OCD Therapy to Break the Loop
The hallmark of OCD is that all of these intrusive thoughts often follow zero logic whatsoever. They cause distress because they are the last thing the OCD sufferer would ever want to do. While everyone experiences scary images or thoughts, the non-ocd sufferer can brush these thoughts away as “silly” or “strange”. The OCD sufferer, however, experiences a huge amount of distress with these thoughts.
This distress then creates a loop of trying and trying to make the thoughts stop, go away, or to prove them wrong somehow; often with logic . These efforts tend to create more anxiety as the harder you try to not think of something the more you think of it. And then the loop has begun.

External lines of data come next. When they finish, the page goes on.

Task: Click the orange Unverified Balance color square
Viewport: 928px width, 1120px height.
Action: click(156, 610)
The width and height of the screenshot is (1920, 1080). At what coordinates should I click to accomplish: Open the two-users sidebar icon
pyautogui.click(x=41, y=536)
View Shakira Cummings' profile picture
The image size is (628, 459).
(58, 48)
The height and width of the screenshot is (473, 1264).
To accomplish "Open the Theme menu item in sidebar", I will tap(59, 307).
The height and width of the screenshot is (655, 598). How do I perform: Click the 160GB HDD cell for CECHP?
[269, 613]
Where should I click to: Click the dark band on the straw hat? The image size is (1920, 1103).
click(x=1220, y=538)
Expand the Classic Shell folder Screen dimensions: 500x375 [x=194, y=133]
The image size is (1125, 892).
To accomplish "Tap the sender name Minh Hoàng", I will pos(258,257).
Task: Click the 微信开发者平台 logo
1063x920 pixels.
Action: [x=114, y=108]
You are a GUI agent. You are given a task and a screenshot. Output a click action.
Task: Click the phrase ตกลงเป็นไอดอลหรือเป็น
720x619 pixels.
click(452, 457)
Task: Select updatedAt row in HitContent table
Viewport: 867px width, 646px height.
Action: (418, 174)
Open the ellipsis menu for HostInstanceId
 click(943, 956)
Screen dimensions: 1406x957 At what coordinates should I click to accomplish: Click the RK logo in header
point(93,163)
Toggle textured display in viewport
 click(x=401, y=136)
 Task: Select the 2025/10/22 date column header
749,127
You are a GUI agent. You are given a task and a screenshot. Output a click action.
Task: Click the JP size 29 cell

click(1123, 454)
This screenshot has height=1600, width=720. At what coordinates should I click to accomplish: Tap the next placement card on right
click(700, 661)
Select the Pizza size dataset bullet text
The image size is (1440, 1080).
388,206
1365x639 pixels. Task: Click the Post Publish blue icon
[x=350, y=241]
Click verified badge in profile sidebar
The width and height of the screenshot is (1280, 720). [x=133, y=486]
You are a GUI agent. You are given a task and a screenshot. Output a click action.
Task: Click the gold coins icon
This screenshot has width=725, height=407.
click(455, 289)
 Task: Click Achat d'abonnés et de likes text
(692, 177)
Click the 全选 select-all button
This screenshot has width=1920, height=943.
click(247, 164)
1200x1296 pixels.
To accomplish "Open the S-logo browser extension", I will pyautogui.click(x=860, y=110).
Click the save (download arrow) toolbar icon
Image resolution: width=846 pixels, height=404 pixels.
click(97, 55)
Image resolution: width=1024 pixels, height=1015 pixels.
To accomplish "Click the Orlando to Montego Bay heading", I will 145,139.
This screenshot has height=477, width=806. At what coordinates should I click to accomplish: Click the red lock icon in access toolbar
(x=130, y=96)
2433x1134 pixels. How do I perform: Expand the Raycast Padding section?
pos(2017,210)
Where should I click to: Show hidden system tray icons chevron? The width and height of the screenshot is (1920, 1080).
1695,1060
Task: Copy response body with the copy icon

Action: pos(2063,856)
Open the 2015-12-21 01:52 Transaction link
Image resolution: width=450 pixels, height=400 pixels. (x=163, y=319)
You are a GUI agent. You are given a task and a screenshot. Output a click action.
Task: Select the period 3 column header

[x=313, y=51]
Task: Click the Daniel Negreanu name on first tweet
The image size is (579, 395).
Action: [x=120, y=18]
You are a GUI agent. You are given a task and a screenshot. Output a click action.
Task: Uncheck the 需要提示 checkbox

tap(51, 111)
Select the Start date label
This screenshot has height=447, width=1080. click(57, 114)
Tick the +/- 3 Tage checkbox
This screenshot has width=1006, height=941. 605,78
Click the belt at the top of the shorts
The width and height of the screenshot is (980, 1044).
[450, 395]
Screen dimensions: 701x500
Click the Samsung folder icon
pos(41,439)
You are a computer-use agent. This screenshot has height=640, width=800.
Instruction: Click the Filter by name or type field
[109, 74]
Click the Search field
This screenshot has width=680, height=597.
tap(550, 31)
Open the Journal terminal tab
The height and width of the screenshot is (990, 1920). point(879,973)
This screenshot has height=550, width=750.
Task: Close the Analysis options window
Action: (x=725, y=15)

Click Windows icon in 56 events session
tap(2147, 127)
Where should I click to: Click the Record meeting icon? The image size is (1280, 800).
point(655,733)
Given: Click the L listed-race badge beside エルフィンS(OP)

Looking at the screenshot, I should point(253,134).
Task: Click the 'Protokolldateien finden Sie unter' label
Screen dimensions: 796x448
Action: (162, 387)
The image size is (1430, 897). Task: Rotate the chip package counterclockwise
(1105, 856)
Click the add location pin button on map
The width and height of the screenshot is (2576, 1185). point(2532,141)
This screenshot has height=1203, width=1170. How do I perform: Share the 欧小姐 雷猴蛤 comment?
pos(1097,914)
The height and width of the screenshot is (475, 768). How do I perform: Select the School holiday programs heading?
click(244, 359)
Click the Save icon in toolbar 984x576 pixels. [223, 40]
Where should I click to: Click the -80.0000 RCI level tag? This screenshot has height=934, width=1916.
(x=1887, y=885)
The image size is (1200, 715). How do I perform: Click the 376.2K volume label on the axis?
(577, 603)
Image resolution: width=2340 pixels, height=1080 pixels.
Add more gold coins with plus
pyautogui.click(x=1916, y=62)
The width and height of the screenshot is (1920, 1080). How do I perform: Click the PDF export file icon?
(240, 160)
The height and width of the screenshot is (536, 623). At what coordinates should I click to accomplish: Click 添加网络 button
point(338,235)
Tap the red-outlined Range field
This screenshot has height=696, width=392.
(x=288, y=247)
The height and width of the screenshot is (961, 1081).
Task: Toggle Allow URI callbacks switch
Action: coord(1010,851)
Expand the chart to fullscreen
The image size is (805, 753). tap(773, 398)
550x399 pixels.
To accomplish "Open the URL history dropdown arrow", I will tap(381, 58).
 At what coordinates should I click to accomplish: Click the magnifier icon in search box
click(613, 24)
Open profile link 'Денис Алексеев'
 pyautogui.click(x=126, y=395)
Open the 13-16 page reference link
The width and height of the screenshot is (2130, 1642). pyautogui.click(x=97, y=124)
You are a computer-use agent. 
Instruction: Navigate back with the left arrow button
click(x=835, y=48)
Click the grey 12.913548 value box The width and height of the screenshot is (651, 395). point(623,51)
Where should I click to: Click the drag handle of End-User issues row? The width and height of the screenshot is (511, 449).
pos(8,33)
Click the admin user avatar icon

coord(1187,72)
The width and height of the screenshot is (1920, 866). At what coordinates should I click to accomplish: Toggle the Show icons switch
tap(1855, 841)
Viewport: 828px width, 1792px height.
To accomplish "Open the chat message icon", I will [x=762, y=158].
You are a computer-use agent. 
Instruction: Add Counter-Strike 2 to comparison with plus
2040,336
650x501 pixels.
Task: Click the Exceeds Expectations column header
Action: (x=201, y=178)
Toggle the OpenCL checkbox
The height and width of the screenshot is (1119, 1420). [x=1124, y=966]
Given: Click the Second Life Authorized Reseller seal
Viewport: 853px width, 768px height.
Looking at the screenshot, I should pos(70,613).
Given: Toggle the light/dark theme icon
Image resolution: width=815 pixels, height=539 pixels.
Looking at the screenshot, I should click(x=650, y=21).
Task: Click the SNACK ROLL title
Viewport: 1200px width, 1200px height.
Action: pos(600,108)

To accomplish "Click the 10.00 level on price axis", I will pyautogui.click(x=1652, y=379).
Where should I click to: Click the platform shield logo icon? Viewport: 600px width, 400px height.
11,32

Effective counseling for OCD will have you gradually practice exposing yourself to fears and responding to them with new approaches that don’t rely on logic seeking or making the thoughts stop.
OCD is Treatable
When you learn how to shine a light on the tricks While it’s difficult to make thoughts stop, OCD is very responsive to therapy and many clients will say they still experience intrusive thoughts but no longer have such strong reactions to them.
When you learn to shine a light on the tricks OCD uses to maintain control, you unveil the man behind the curtain. We are excited to work with our OCD clients because we know they’re about to discover something new and we get watch it unfold. It’s like sharing your favorite movie series with someone who has never watched it.